What’s Liberty Got to do With It?

April 27, 2012
Guest Post

By Amanda Frost, Professor of Law, American University, Washington College of Law


Opponents of the health care reform law argue that it takes away their liberty to make choices about health care.  In their brief to the Supreme Court, the twenty-six states challenging the constitutionality of the so-called individual mandate – the provision requiring those who can afford it to purchase health insurance – claim that it undermines “the very liberty that the Constitution was designed to protect.”  But in fact the legal questions before the Court have almost nothing to do with liberty when it comes to health care or health insurance, as the challengers’ own concessions make clear. 

The states challenging the law do not deny that almost everyone needs health care at some point in their lives, and they even agree that the government can make people pay for health care through health insurance.  They take issue only as to when the government can compel that purchase, arguing that no one can be forced to buy insurance before they need to pay for health care.  The challengers also admit that the federal government could force everyone to pay higher taxes to cover the health care costs of those without insurance.  Nor do they deny that the federal government can require doctors to provide emergency care to those without health insurance, and then to allow those doctors to pass along the costs of that care to the rest of us through higher insurance premiums and taxes – indeed, that is how our system currently operates.  Finally, the challengers acknowledge that the states themselves could pass laws mandating that all their citizens purchase health insurance, as Massachusetts has done.

DATASET:
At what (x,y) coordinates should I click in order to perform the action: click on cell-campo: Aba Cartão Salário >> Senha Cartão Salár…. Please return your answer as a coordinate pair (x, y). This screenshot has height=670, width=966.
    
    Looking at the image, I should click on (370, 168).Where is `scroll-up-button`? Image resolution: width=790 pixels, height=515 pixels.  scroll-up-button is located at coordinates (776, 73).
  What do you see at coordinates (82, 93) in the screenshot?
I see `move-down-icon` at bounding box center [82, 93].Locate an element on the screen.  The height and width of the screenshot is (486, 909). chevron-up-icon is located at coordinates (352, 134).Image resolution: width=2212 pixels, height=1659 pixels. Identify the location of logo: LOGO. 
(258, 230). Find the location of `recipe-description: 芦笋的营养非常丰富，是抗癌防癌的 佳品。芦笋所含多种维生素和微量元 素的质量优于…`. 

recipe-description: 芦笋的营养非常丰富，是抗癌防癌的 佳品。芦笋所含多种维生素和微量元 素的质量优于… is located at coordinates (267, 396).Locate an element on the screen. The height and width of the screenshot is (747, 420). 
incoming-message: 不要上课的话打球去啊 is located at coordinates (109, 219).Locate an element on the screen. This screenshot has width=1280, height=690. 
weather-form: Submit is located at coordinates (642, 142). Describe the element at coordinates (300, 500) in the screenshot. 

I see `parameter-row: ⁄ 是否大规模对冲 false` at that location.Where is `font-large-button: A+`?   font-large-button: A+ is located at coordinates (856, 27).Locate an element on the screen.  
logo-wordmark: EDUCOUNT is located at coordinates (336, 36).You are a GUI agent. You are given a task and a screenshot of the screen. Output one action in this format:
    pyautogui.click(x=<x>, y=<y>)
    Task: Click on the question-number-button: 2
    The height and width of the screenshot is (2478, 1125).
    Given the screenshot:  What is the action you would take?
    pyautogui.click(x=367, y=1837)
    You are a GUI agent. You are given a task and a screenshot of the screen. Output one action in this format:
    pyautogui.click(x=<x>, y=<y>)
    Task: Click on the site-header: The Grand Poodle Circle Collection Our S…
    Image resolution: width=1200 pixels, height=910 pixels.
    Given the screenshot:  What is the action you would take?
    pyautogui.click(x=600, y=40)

WHAT YOU NEED TO DO:
**a.** According to the guest post on health care and liberty, how many states are challenging the constitutionality of the individual mandate?
**b.** Duplicate the part of the guest post on health care and liberty between "By Amanda Frost, Professor" and "concessions make clear.", inclusive.

WRITTEN ANSWERS:
**a.** Twenty-six states.

**b.**
By Amanda Frost, Professor of Law, American University, Washington College of Law


Opponents of the health care reform law argue that it takes away their liberty to make choices about health care.  In their brief to the Supreme Court, the twenty-six states challenging the constitutionality of the so-called individual mandate – the provision requiring those who can afford it to purchase health insurance – claim that it undermines “the very liberty that the Constitution was designed to protect.”  But in fact the legal questions before the Court have almost nothing to do with liberty when it comes to health care or health insurance, as the challengers’ own concessions make clear.